The exact marginal posterior is wider than the profile posterior, as expected, but the profile posterior is quite close and thus useful for presenting the uncertainty. In my experiments I used extraDistr::dgpd, but to avoid the dependency we should implement that in loo. Computing the prior added maybe 10% or less computation time, so computing the marginal approximation could be moved also to another function.

@ParadaCarleton
Copy link

I have tested. When using sample sizes that are typical gpd_fit use and when tail thicknesses are in the interesting region (<0.7), gpd_fit approximation is very good with no practical difference when compared to the marginals of the full posterior computed with Stan. I guess I should add this comment to the PSIS paper revision.

Autumn has been very busy, but I hope to be able to go through some PRs and issues in a a few weeks.

I see; does that hold even though the samples aren't IID? That would also tend to make the posterior too narrow.
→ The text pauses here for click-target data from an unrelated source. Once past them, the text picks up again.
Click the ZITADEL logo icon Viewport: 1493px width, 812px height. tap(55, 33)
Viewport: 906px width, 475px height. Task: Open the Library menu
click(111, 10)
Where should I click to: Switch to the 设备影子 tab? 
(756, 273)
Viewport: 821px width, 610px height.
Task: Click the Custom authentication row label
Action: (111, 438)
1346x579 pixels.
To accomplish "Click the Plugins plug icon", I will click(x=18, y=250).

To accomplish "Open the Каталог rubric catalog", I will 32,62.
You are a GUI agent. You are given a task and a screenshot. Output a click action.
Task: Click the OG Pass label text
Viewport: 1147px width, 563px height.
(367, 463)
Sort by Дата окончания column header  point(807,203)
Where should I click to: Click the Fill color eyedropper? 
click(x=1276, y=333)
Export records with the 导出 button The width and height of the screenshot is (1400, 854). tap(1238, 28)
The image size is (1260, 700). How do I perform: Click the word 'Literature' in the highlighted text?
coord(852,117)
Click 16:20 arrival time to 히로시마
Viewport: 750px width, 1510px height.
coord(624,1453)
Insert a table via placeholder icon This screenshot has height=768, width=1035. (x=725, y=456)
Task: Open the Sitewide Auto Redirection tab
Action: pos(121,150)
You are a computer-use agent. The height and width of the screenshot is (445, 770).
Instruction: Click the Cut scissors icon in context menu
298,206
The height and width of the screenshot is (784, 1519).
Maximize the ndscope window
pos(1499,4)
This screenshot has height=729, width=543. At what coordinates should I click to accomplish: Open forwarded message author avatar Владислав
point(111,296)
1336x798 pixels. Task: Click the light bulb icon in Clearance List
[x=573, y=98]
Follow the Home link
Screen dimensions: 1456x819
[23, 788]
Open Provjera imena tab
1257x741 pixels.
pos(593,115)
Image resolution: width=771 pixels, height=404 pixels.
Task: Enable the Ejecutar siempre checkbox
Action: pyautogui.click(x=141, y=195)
Perhaps "correcting" the log-likelihood by multiplying it with r_eff would fix that problem well enough in practice, though I'm not sure such an approach would be fully justified.

I do also wonder how Zhang's method compares to Laplace approximation for finding the posterior in terms of performance.

@avehtari
Copy link
Collaborator

I see; does that hold even though the samples aren't IID? That would also tend to make the posterior too narrow.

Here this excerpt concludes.